* **SHORT EXERCISE 1**: In the lecture on modelling oscillations, to what length is the string extended when the particle is released from rest?
* **SHORT EXERCISE 2**: Which cases of motion does the worked example in the lecture on modelling oscillations encompass?

* **GIVEN TEXT**:

++++

Lecture 13. Modelling oscillations with second order ODEs: a worked example

In the last three lectures, we introduced both homogeneous and inhomogeneous ODEs, showing how they can be used to model oscillatory motion. Here we will work through a single example that encompasses the various cases we have looked at: undamped motion, damped motion, and forced motion.

Example 20

A particle \(P\) of mass \(m\) is tied to one end of an elastic string of natural length \(a\) and stiffness \(2 m \omega^{2}\). The other end \(B\) is attached to a point \(A\) on a fixed smooth horizontal plane. The particle is released from rest on the plane when the string is extended to a length \(2 a\).

(a) Undamped motion. If the subsequent motion is unresisted, find an expression for extension, \(x(t)\), of the string at time \(t\).

++++

* **RECORDED INFORMATION**:
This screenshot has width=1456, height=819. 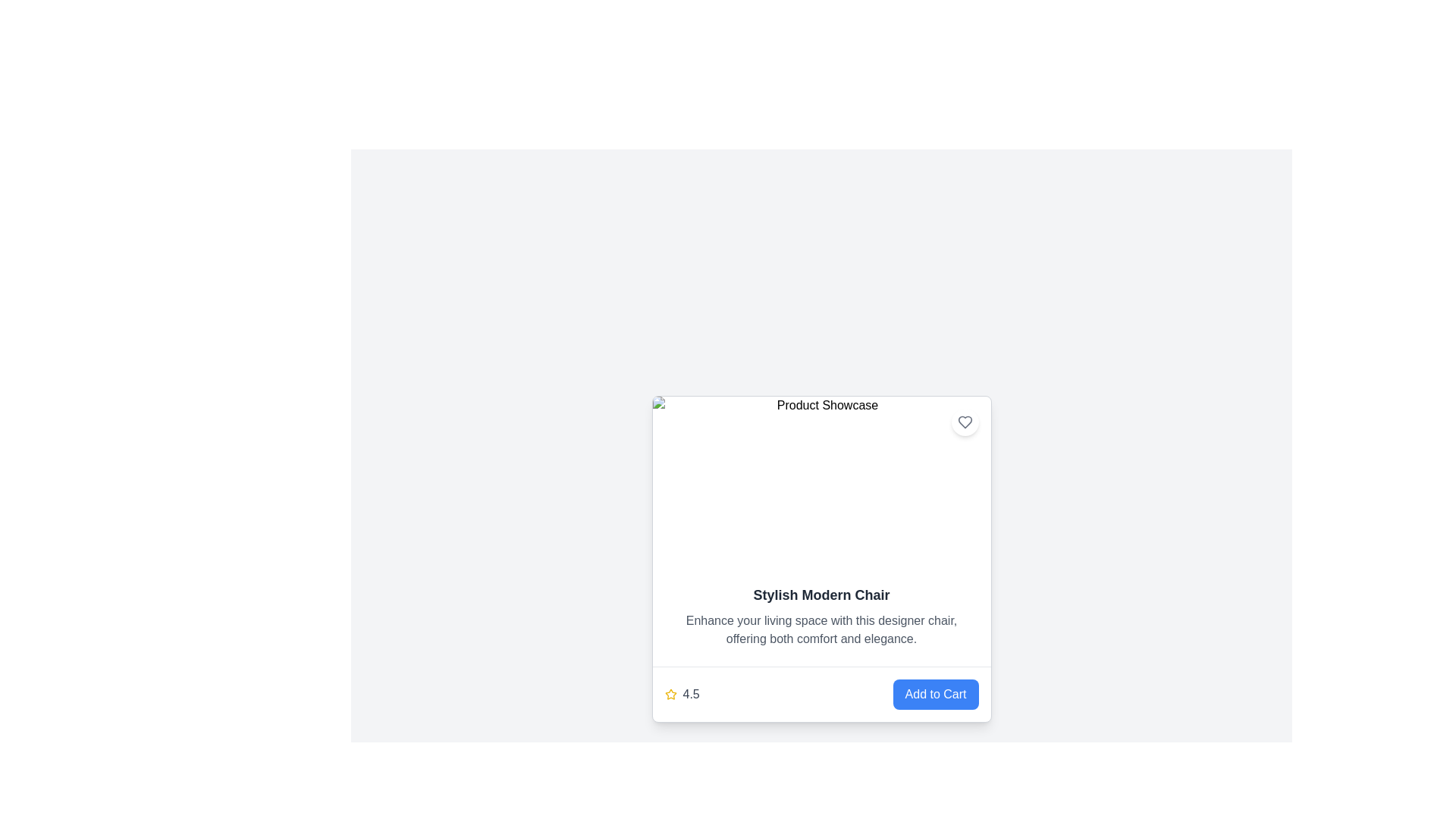 I want to click on the 'Add to Cart' button located in the bottom-right section of the card layout to observe visual feedback, so click(x=934, y=694).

++++

* **ANSWER 1**: 2a

* **ANSWER 2**: Undamped motion, damped motion, and forced motion.